Ah, it seems I started a religious language war simply by sticking up for the tool I (have to) use ;-). I've not claimed PHP is the best language, only it is a comfortable language to me and many others. I just do not feel the pain some developer's always claim to feel, the inconsistencies just don't cause ongoing real world problems for me. I do not lose productivity on a day-to-day basis, they do not cause additional bugs (well, dynamic typing could - and a small number of other things could if you don't have a framework / know the issues), they do not make the code unreadable, and I do not have a problem hiring or training competent developers in the language. Whatever problems there are are easily resolved, and the smallest problem I have as a professional. A PHP developer not aware of the few issues to avoid, would also not have the basic field knowledge to avoid a myriad of other pitfalls that affect all programming languages. I know so many people will read this and think "but there are issues, and you can't excuse that" - I'm not - but I also firmly believe going through your professional career with so much anality for the small niggles doesn't help anybody, and that instead of whinging, people should put their energy into something more productive and positive, like concentrating on client ROI (and no, the 5 minutes you took looking up an inconsistently named function the other day doesn't make an identifiable difference to it), or perhaps, putting in RFCs for cleaning up the issues for PHP6.
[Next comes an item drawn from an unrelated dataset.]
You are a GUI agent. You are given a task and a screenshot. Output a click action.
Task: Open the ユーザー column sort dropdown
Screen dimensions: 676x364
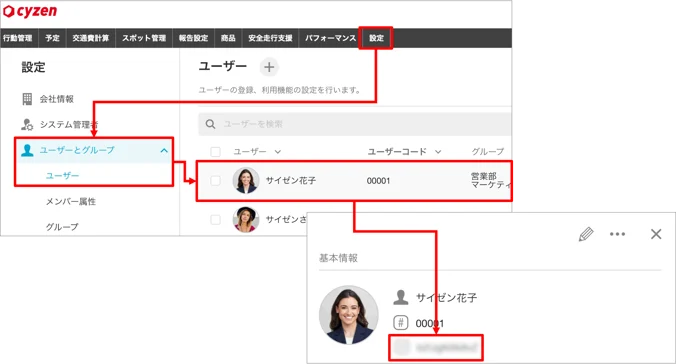[278, 152]
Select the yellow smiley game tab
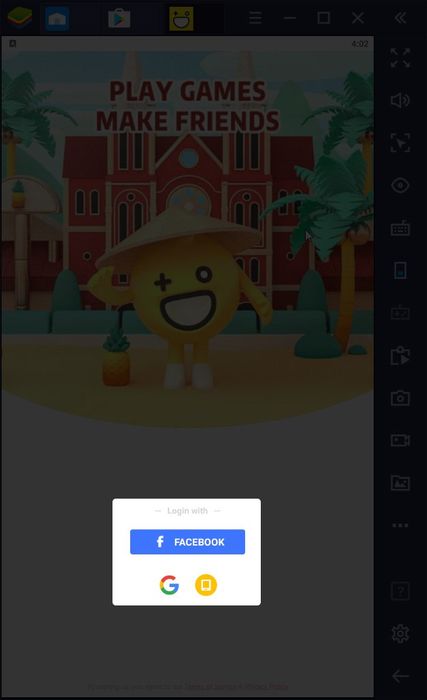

The reason I develop in PHP is because I write consumer software to deploy on web hosts, and I don't chose the web hosts, and PHP is the overwhelming 'standard'. Probably the world would be better if Python replaced PHP, but bitching about the tools people use with arguments that the users of said tools simply cannot relate to, just seems ridiculous, and annoying because it just undermines the good work some seriously talented/hardworking/worthy people are doing. There is absolutely no reason PHP cannot continue to evolve, step by step, without forcing the entire hosting industry to adapt to something else (which is never going to happen).
I just ported a project from ASP.net to PHP, and my God the problems I saw in that language. Whenever I look at Ruby code, I just see the most inelegant syntax - it just looks like it was deliberately designed to combine being cryptic in some places, with pulling in English words where self-describing layout would be better. And then there are a host of academic languages which have elegant concepts, but poor libraries, or just are too over-complex for real world use.
For what it's worth, I think the world would be better off if Javascript was replaced too (I get annoyed by that much more than PHP actually, because some basic programming constructs are just hacks, and it is literally impossible to write elegant looking code).